Records on locating elements on screens
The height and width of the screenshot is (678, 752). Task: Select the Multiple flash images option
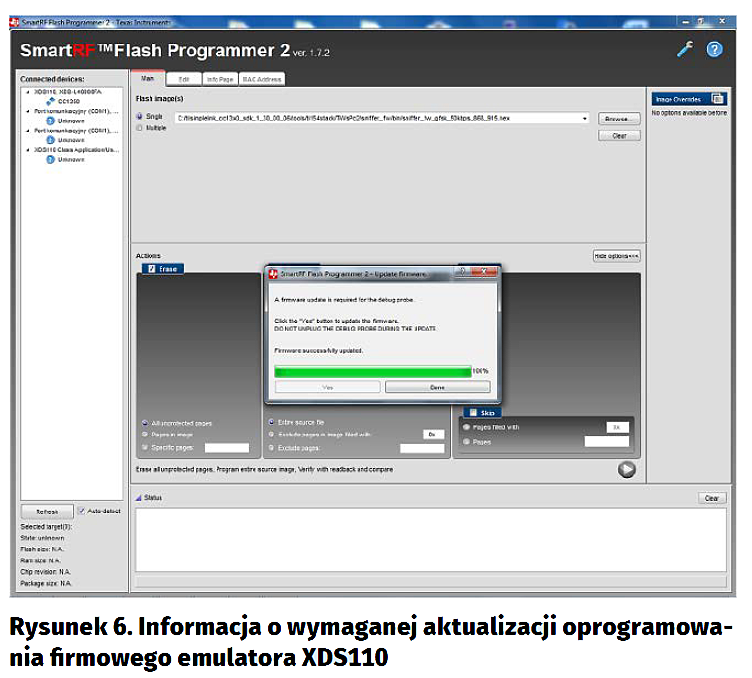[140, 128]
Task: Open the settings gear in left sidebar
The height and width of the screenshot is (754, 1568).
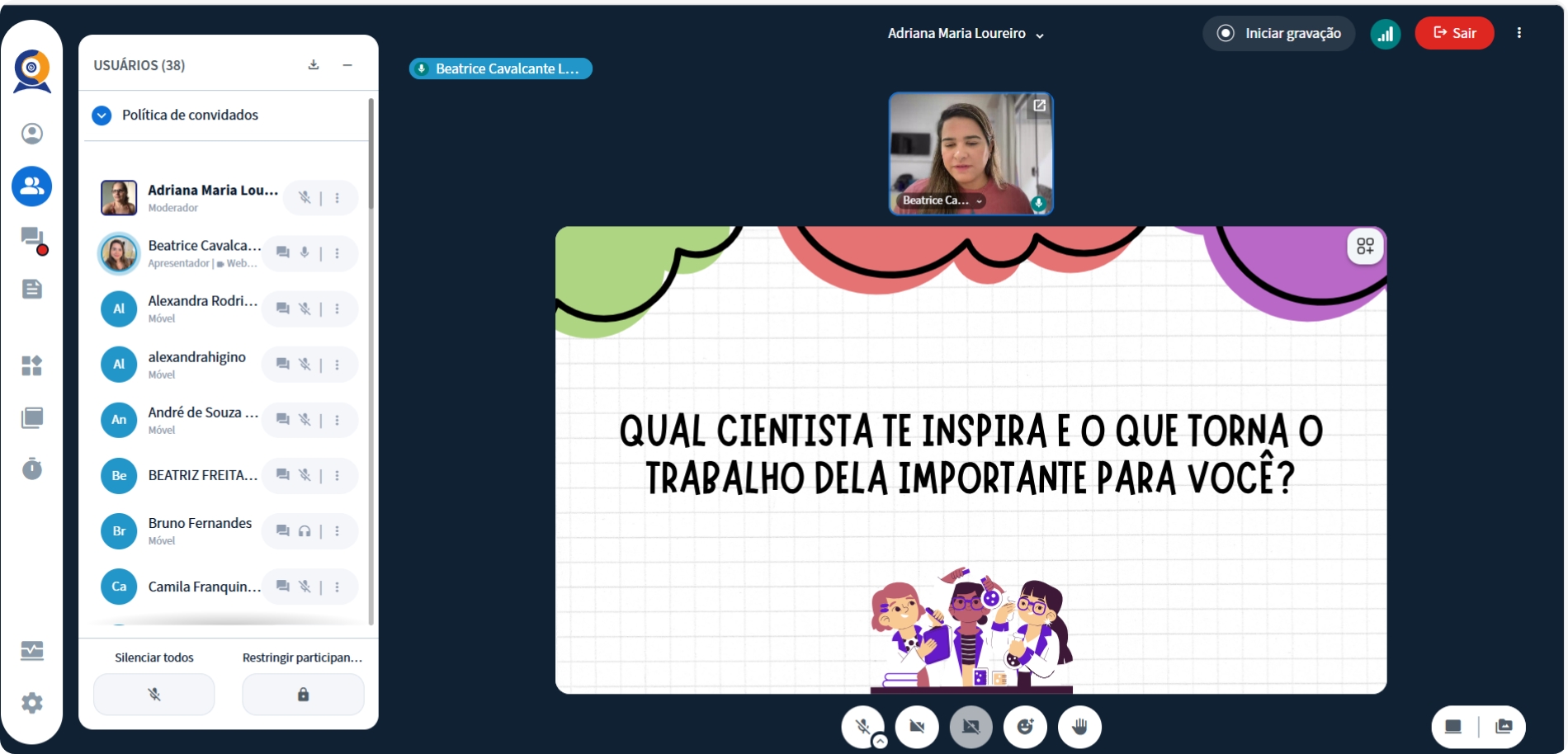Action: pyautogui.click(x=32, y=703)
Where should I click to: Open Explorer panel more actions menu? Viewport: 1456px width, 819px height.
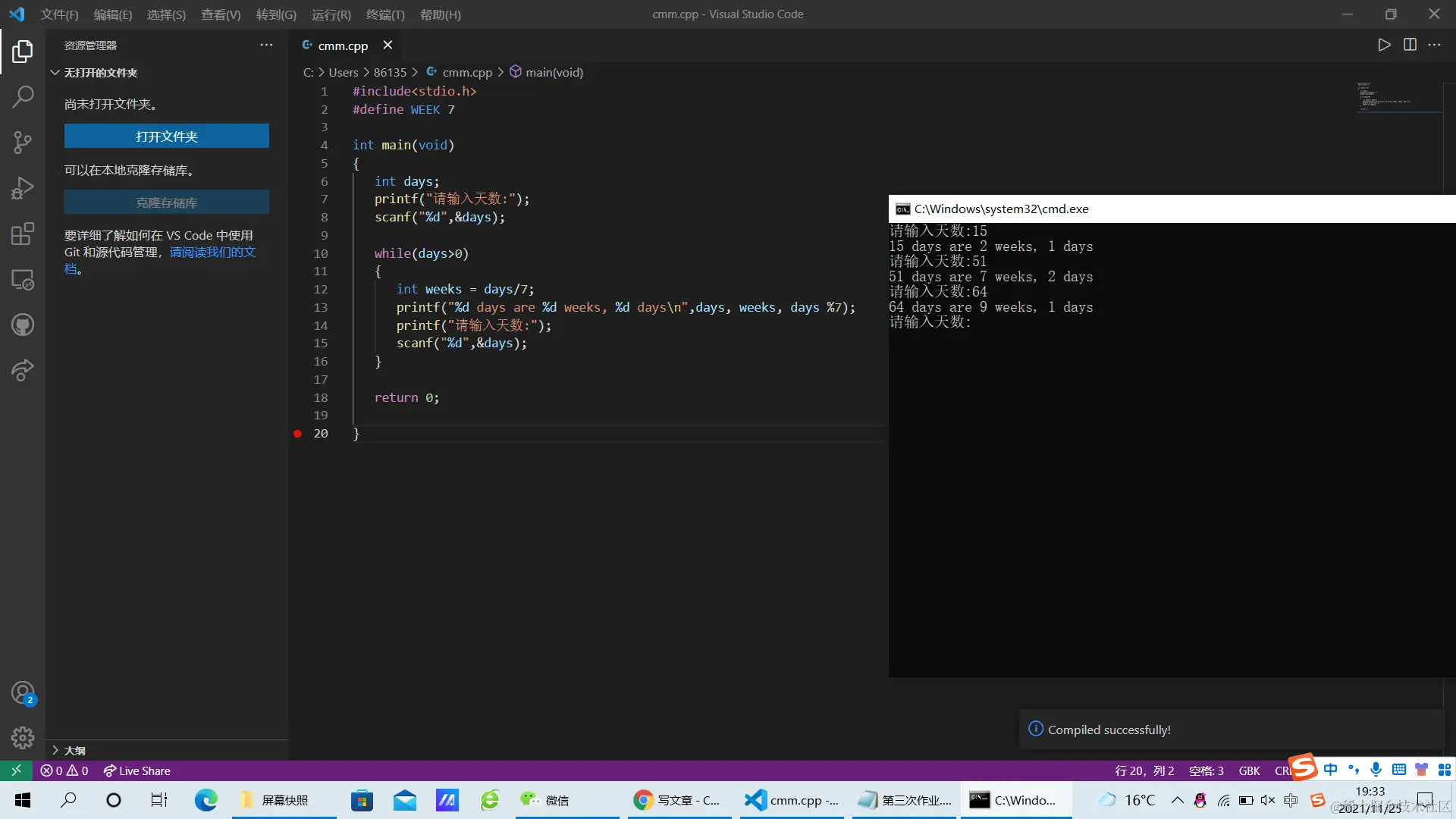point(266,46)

...

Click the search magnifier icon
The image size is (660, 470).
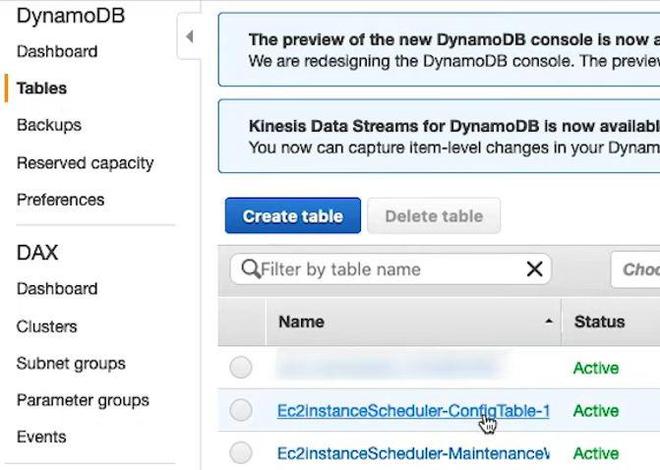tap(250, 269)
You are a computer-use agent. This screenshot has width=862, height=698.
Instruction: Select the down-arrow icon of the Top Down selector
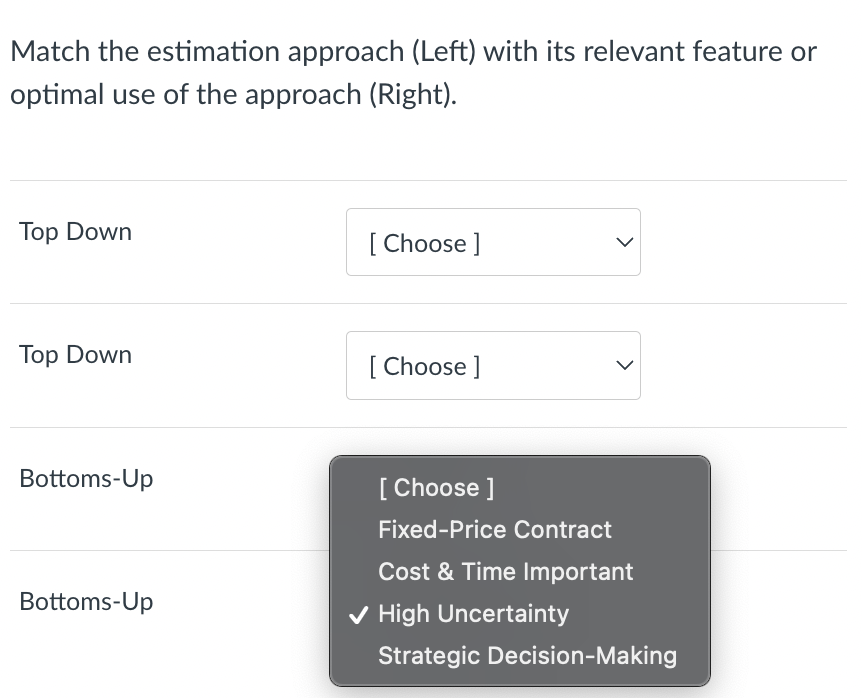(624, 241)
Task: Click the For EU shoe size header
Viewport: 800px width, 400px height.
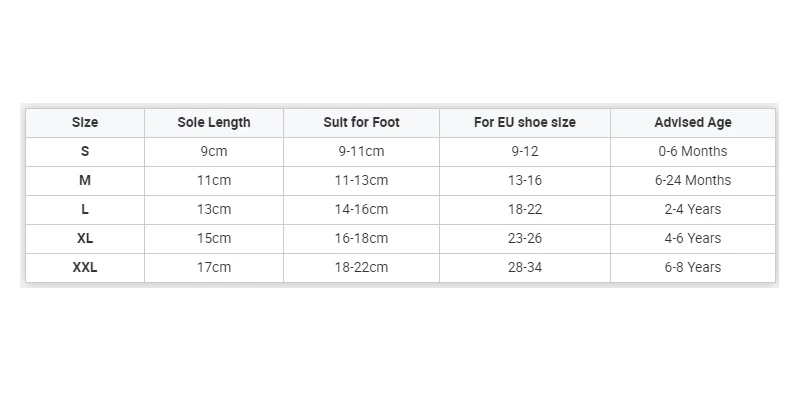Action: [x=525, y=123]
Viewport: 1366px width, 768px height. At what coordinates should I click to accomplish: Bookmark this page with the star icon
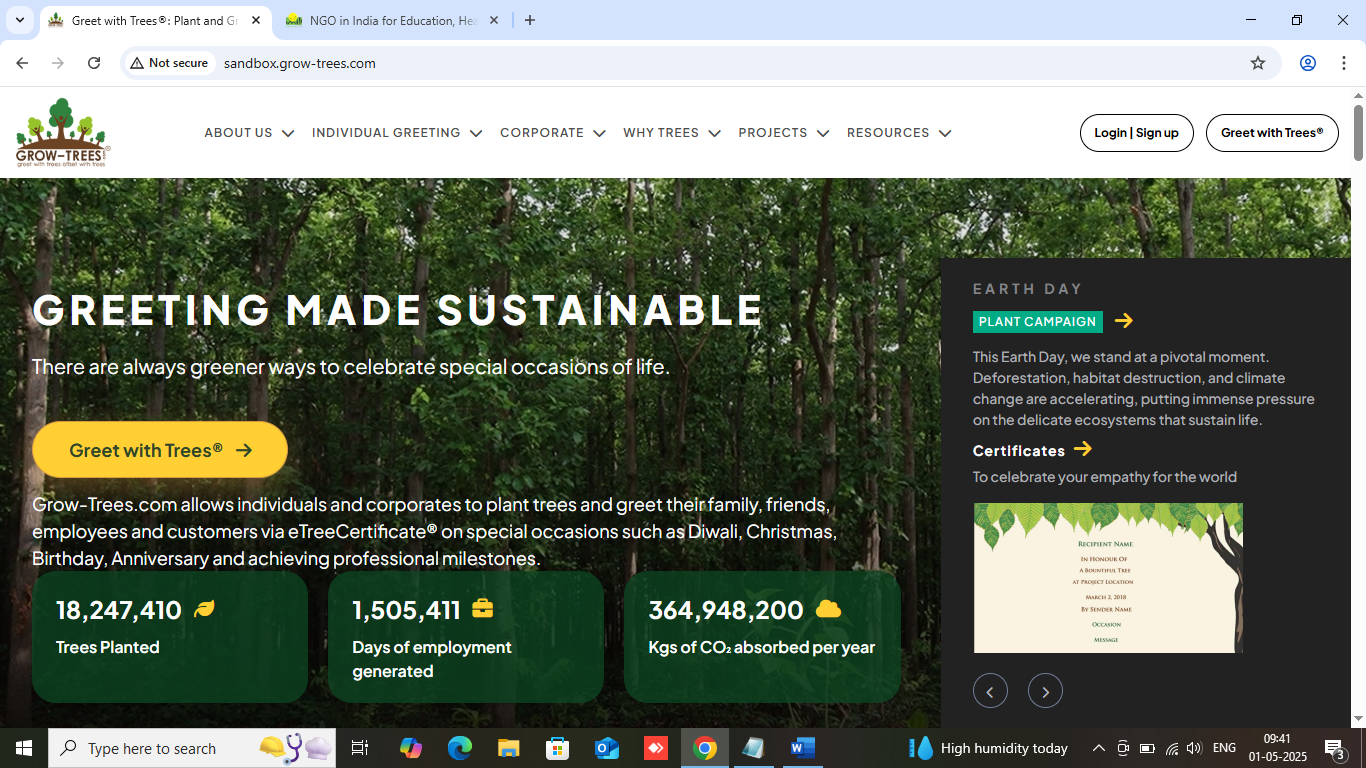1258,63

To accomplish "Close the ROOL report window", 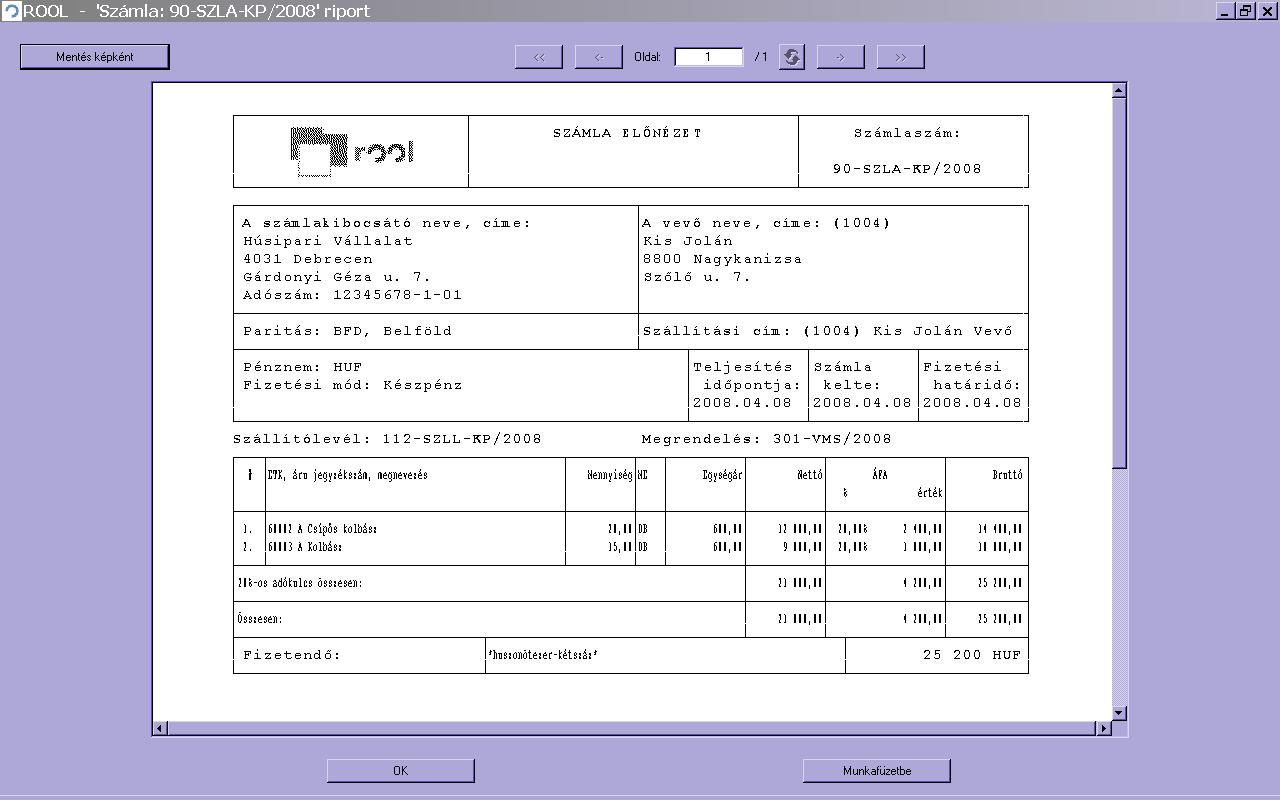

Exercise |
Please format the listing lines as a JSON list of strings, one string per line, starting at the line that contains "Task: Open the settings gear in left sidebar" and ending at the line that contains "point(266,46)", with blank lines omitted. Leave the pictures out of your answer.

Final result |
[
  "Task: Open the settings gear in left sidebar",
  "The height and width of the screenshot is (754, 1568).",
  "Action: pyautogui.click(x=32, y=703)",
  "Where should I click to: Open Explorer panel more actions menu? Viewport: 1456px width, 819px height.",
  "point(266,46)"
]